AZIONI DA SVOLGERE:
(a) Nel brano su St. Ives, chi firma la nuova traduzione del romanzo?
(b) Come si rende in inglese la frase «Il vuoto, ora, è stato colmato.» del brano su St. Ives?
(c) Prosegui il brano su St. Ives oltre la sua ultima frase.

BRANO ESTRATTO:
______________________________
Il libro uscì una prima volta in Italia nel 1909, per i tipi della Società Editrice Laziale. Venne ristampato quasi sessant'anni dopo dalla Mursia, che lo inserì nel terzo volume, del 1968, delle opere complete del grande narratore scozzese. Poi più niente. St. Ives, insomma, scomparve dalle nostre librerie, negando alle lettrici e ai lettori di Stevenson la bella occasione di appassionarsi all'ultimo suo romanzo non finito come il Weir di Hermiston, di cui compose però pochi capitoli. Il vuoto, ora, è stato colmato. Dopo oltre mezzo secolo, St. Ives ritorna in volume singolo con una nuova traduzione di Giulia Lopopolo, e con un dotto saggio di Marco Catucci, grazie alla Robin-Biblioteca del Vascello (pagine 400, euro 18).
______________________________
DATI REGISTRATI:

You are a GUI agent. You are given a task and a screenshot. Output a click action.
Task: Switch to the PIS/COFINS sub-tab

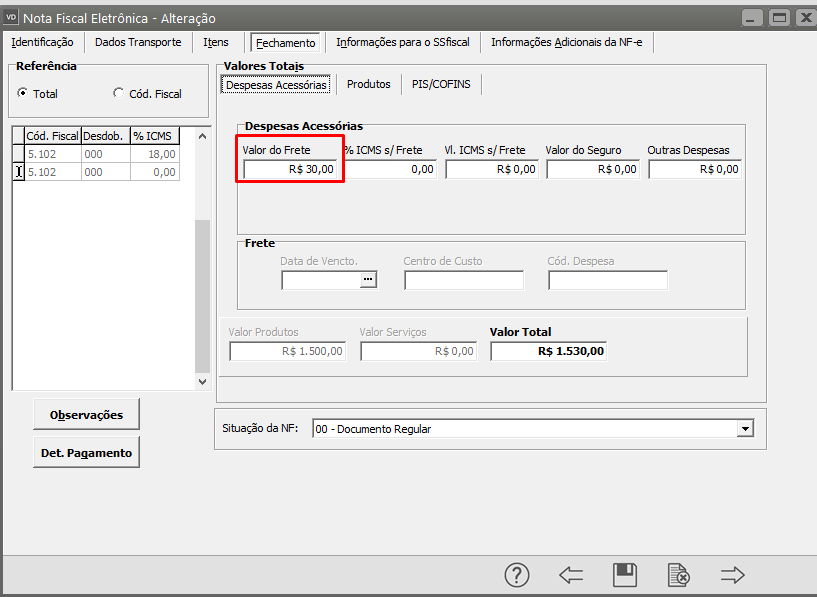coord(441,85)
______________________________
RISPOSTE AI COMPITI:
(a) Giulia Lopopolo.

(b) The gap has now been filled.

(c)
Di ambientazione in buona parte scozzese, con pagine che rammentano certi paesaggi e certi personaggi di Il ragazzo rapito e di Catrìona, St. Ives è un classico romanzo d'avventura, del tutto picaresco e un po' alla Tobias Smollet (quello di Roderick Random), in cui sono narrate le gesta del visconte Anne de Keroual de St. Ives, un giovane e affascinante soldato di Napoleone catturato in guerra dagli inglesi e imprigionato nel castello di Edimburgo. La fuga rocambolesca dal castello, le tante avventure tra duelli, inseguimenti, locandieri e furfanti assortiti, naufragi e persino un pallone aerostatico, fino all'amore per una fanciulla scozzese di nome Flora, scandiscono la storia. Una storia che si legge davvero tutta d'un fiato, con un piacere del testo che pochi, oltre a Stevenson, sono stati capaci di regalare. Tra le tante trovate godibili c'è anche un incontro fra il visconte e il sommo Walter Scott, il bardo di Ivanhoe e della vecchia Scozia.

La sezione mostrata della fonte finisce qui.